Thursday, March 5, 2009
Fan Jinghua: Chen Yun (1763-1803)
Chen Yun, Wife to a Poor Poet (1763-1803)
Your man loves you. His love even makes him sorry for himself,
But that does not make him a rivet fixing meaning with your everyday world.
You exist only within the walls of his family, and the gate does not open.
Looking out of your bedroom window, you see the gate facing the distant,
But then the gate is so distant that you have not been able to open it on his returns.
You imagine a kerchief into a blank sheet of drawing paper and a few imaginary
Strokes making it into birds in the sky. You do not have to suggest directions
Or the time of the day. You do not even look up when drawing. No necessary.
The only necessity is to compose a couplet or two in your mind and belly,
For even the carved seals will not arrest time like a paperweight does a letter.
So you have faith. He will learn your lines, and that is enough for you.
This autumn lasts longer and deeper than you have expected,
And it falls into the recess of solitude.
If life can not be spring of flowers and bees, better let it be autumn.
You have learned in early years that if one’s bosom
Is familiar with one’s private strangeness, before long poetry will grow in there.
Spring is also good for being alone, but the toad of your soul
Will crawl out to the arm to prey on flying insects.
In summertime, you cannot disguise yourself as a man, and it is also good
For you can wear jasmines on your hair.
You may recline in the west chamber, making faces at the spicy line
He challenges you into a couplet, and curl your lip at the small snakes
In the wine glass in which shades of ghosts make love…
A late night with a full moon, when he slips out of you, the spirit of that toad
Flies away through the window like a wisp of blue smoke.
Oh, my brother dear! My feminine element is a little too consuming and sharp,
And I’ll have to find you a woman round-shouldered and simple-minded,
So that when I am dead waiting for you to join me in another life,
You still have a warm and tender body to pillow and touch.
It’s a shame that this winter is frozenly stagnant, and I have not yet
Seen any waist and wrist that I’d love to see you fond of touching.
You write down this line with the ink of imagination—
Her shadow, nibbled by autumn, looks thinner and colder.

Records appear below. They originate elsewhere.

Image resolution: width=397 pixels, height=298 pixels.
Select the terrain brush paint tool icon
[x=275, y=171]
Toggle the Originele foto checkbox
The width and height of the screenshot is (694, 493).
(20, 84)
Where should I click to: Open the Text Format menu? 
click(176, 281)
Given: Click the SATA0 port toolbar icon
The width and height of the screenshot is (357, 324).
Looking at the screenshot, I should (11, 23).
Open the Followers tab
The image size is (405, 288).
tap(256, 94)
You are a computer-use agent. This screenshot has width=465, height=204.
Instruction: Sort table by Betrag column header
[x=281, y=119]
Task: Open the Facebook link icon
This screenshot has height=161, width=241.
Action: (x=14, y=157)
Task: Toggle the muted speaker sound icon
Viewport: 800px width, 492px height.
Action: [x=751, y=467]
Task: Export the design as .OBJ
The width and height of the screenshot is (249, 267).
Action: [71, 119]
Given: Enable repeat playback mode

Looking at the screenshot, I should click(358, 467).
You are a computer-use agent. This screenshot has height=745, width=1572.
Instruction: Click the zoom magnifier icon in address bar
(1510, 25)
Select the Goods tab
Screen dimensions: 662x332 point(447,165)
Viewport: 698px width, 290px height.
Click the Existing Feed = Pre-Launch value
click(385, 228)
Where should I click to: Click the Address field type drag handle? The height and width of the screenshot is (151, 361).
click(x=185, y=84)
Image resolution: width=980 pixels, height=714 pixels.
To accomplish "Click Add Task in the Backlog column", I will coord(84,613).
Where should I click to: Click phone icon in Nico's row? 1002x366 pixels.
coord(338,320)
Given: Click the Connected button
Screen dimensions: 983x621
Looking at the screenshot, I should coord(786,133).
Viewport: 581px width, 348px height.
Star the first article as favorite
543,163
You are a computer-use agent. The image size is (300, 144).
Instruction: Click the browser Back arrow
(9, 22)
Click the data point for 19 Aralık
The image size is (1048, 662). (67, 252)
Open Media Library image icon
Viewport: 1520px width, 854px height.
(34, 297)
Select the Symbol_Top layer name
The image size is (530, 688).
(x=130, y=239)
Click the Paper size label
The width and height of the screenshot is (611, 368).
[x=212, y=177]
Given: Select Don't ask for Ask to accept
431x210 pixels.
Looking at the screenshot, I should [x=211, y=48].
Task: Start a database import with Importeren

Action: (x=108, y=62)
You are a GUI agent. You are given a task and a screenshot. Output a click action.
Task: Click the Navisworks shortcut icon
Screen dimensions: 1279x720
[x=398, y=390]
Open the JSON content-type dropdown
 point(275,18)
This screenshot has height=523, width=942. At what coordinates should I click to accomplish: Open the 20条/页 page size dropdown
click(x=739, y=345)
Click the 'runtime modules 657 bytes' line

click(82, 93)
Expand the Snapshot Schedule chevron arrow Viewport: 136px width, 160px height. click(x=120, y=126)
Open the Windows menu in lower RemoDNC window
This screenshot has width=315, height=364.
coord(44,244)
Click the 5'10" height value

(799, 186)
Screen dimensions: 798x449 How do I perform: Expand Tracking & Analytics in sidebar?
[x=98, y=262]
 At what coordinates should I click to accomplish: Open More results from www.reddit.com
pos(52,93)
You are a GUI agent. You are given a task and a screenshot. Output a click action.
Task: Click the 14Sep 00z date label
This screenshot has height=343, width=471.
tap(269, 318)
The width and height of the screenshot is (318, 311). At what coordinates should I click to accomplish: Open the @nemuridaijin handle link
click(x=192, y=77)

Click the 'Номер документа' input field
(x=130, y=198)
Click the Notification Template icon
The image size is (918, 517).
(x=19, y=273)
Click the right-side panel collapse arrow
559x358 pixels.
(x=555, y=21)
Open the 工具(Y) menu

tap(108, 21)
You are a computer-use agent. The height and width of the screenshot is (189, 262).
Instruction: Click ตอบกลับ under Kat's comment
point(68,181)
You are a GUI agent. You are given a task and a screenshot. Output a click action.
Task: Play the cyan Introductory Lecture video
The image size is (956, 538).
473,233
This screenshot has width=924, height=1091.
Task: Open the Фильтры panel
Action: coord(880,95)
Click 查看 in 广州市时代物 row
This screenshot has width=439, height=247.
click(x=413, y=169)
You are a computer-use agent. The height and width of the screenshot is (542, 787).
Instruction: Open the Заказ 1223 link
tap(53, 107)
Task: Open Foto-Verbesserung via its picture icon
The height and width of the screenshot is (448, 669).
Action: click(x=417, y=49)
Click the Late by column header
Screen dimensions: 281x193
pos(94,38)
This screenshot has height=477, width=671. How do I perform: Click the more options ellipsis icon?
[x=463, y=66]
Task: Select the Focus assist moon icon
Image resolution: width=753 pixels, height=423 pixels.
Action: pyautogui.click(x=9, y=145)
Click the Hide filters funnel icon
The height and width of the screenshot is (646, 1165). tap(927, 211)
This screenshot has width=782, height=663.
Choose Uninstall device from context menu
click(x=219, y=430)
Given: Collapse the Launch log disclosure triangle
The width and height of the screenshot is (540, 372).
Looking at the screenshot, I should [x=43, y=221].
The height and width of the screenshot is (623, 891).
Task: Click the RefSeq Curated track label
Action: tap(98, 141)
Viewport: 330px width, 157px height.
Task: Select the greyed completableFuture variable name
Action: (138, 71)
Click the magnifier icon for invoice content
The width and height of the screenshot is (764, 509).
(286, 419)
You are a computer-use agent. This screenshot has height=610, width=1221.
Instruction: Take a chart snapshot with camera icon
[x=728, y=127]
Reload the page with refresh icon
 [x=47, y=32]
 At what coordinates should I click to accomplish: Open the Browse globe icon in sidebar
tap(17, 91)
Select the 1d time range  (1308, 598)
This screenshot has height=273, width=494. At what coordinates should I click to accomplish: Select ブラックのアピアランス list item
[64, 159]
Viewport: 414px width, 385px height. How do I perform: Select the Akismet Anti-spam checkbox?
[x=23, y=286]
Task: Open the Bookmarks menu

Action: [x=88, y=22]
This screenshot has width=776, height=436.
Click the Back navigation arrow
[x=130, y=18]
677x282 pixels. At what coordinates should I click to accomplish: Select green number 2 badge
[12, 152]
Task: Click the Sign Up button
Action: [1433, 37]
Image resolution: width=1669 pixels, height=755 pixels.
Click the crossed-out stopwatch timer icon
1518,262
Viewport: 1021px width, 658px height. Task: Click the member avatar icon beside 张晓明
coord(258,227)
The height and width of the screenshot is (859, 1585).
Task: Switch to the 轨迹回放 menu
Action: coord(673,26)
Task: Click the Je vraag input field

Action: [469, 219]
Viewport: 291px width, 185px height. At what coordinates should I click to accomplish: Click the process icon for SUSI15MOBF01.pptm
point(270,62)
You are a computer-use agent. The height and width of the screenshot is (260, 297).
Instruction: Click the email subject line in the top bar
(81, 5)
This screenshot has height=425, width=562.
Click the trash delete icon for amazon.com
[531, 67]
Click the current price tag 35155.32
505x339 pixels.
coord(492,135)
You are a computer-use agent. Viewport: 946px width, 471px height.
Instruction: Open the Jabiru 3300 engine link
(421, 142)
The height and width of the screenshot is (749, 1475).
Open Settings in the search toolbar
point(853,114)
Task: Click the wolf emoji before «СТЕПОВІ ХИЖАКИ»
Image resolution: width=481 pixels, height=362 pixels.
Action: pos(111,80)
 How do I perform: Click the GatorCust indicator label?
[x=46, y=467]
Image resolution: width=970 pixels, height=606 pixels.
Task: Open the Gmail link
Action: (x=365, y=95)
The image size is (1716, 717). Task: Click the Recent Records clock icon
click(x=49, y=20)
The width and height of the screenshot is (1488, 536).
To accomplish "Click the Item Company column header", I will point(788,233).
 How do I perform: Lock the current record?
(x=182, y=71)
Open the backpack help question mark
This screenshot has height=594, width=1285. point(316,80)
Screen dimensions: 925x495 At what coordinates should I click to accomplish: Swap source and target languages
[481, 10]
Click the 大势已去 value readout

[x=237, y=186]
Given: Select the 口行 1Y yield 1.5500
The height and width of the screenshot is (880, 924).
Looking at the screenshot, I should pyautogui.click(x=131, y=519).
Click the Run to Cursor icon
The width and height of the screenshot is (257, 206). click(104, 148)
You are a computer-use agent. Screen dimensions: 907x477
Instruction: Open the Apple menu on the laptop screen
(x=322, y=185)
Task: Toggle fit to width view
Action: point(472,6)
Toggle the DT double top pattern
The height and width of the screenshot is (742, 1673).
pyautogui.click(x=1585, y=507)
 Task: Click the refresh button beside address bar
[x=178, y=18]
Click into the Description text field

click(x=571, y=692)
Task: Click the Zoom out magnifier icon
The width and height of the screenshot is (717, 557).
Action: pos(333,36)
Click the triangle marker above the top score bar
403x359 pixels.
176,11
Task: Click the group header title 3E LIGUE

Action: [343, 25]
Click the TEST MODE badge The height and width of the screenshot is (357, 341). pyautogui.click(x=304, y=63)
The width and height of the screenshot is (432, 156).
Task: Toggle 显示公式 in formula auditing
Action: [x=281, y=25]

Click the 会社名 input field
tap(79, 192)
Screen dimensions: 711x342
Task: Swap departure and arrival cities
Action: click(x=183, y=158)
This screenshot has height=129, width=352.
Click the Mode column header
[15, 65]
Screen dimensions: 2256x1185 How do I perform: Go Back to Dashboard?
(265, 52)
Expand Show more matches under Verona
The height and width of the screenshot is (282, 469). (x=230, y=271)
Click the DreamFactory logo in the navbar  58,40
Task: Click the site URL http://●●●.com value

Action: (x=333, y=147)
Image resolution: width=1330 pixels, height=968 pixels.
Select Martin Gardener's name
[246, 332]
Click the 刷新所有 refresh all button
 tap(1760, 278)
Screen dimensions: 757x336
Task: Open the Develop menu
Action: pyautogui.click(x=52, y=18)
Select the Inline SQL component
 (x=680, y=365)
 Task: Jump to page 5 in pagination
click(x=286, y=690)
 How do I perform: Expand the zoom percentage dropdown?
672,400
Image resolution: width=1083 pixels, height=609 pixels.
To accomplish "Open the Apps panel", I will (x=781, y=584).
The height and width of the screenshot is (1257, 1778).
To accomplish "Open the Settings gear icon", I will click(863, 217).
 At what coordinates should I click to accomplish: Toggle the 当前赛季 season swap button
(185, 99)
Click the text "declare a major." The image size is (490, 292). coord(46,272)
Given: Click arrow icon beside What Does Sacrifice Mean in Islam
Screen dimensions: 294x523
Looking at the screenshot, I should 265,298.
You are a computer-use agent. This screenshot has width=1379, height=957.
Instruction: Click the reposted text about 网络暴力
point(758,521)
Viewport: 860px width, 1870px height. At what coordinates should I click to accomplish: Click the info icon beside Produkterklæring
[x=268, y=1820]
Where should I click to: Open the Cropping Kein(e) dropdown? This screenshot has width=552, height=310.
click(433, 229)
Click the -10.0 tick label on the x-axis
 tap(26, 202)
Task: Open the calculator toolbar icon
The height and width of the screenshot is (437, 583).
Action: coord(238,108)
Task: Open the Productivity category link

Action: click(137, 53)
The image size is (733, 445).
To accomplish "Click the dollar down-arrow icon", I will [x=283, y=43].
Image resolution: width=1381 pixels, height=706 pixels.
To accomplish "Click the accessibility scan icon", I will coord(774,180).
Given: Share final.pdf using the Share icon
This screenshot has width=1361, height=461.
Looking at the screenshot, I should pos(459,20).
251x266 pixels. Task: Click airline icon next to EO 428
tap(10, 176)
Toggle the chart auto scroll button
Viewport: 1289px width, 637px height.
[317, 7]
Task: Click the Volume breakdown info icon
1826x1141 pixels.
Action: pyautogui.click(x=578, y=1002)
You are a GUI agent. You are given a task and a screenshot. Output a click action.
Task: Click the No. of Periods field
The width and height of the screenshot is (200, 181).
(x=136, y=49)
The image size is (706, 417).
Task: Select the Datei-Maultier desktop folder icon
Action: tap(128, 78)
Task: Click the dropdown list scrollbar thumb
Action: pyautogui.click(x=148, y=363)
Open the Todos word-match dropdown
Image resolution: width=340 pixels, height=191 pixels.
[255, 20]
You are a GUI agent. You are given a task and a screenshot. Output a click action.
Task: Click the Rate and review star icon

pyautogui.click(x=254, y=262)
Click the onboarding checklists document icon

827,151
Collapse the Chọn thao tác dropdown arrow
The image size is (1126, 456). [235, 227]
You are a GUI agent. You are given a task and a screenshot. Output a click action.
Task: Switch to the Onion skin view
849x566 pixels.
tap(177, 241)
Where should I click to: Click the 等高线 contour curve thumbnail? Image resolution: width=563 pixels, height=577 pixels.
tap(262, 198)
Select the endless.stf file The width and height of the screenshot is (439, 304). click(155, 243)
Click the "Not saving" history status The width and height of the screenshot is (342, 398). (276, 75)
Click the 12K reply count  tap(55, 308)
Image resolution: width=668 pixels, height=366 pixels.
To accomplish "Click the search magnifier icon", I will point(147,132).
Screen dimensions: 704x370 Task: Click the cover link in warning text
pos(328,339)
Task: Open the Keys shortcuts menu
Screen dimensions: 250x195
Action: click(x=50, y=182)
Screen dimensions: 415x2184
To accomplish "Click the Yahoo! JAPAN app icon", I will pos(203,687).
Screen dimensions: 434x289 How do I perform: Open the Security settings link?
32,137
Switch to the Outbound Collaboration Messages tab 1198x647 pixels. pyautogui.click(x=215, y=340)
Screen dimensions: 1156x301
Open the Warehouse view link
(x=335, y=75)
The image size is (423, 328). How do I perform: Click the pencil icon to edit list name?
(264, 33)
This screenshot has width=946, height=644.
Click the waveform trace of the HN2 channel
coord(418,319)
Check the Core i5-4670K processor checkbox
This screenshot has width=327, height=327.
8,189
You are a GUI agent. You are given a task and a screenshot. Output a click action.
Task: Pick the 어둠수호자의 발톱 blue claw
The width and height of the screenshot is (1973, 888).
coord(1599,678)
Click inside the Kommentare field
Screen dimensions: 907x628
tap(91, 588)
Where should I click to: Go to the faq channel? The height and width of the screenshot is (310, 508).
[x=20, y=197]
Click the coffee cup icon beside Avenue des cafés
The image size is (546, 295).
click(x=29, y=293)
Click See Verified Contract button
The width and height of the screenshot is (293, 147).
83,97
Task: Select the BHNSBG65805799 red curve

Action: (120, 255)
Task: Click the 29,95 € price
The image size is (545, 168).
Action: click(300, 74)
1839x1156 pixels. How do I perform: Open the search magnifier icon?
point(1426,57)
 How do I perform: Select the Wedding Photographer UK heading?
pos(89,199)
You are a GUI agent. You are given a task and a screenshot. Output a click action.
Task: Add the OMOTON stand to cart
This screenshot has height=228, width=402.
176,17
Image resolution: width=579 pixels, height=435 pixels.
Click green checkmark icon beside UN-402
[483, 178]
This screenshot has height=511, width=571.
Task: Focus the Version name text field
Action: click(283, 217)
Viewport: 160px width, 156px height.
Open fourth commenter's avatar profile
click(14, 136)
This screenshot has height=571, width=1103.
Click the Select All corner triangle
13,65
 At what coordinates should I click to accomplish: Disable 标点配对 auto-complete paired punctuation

You read it for several times, unvoiced, and feel the last syllables too heavy,
Wondering, which side autumn light should strike, face or back, to make
A smoother silhouette, and in which hours of the day he may feel like to
Recite a heroic couplet to the wild geese in the sky over your head.
This moment is shameful. No playful hand of his gropes to feel your sicken heart.
He is absent, away in some distant town, leaving your daughter and son
At the mercy of strangers. You used to sneak back into your bedroom, between errands,
With fake irritation, tucking your cold hand into the quilt to get him out of the bed.
You used to lure him with a mini-landscape that was composing by the courtyard wall.
What you can have is too transient. In the early morning light,
You can barely see “Chrysanthemums swell with the frost.”
This is actual, and the petals may be comparable with your lungs.
Your only possession, lying bare on the desk-dresser, is a fragrant pouch
Stuffed with lines and couplets never developed into a finished poem,Waiting for him to read before he burns them back to you.
Feb. 24-26, 2009
Note: CHEN Yun was the wife to the poor scholar poet Shen Fu (1763-1825) who wrote a memoir entitled Six Chapters in a Floating Life. She once said about her fate that she was “stricken with a bitter incarnation and over-obsessed with passion” which she thought would be responsible for her short life, and she died with the last breath to her husband “next life.”